## Exercise details
Would you show every line from the records that holds "agent"?

Top of Task data

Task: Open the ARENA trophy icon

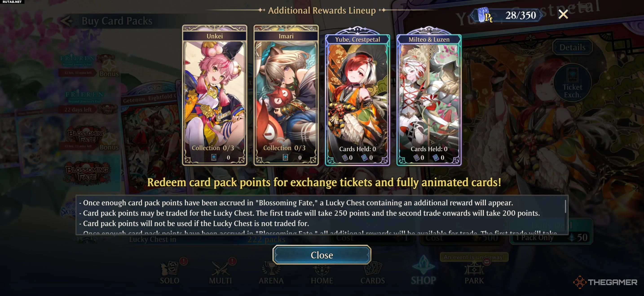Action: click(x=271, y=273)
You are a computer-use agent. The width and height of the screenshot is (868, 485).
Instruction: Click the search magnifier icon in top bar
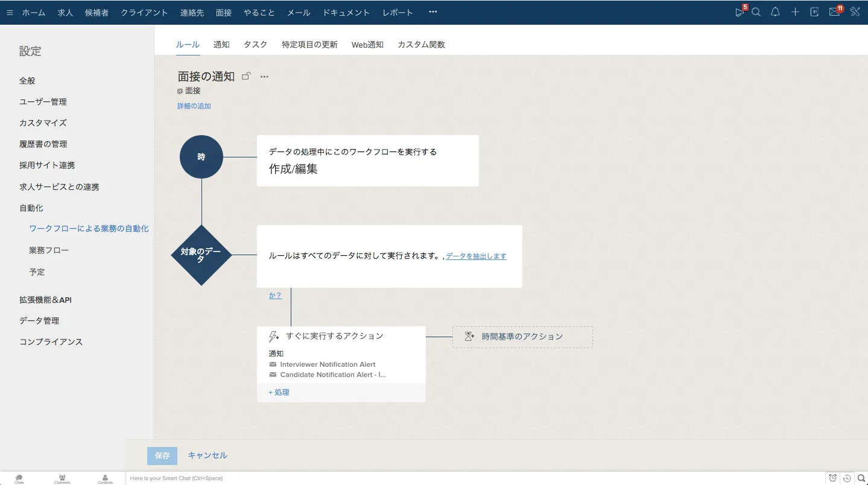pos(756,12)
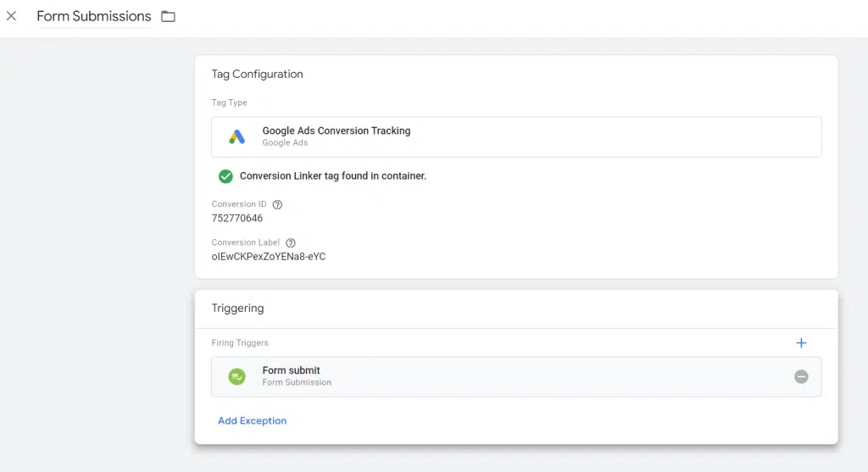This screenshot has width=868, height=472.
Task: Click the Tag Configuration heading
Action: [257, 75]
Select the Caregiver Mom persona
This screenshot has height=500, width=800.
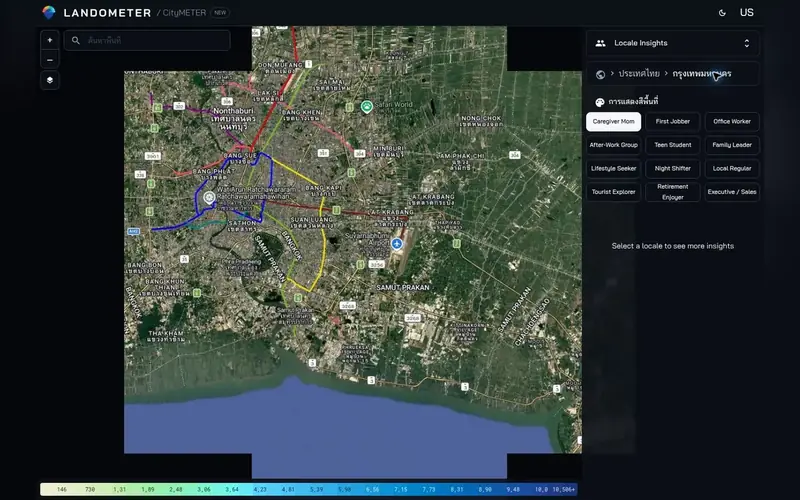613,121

Bottom of Task data
Top of Task data

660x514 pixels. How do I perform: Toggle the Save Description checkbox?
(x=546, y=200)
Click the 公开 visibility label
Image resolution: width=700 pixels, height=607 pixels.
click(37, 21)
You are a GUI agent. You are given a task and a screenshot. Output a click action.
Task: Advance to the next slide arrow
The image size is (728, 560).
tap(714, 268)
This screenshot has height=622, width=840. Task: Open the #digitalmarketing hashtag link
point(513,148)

Bottom of Task data

## Completed exercise
You are a computer-use agent. The width and height of the screenshot is (868, 485).
You are a GUI agent. You are given a task and a screenshot. Output a click action.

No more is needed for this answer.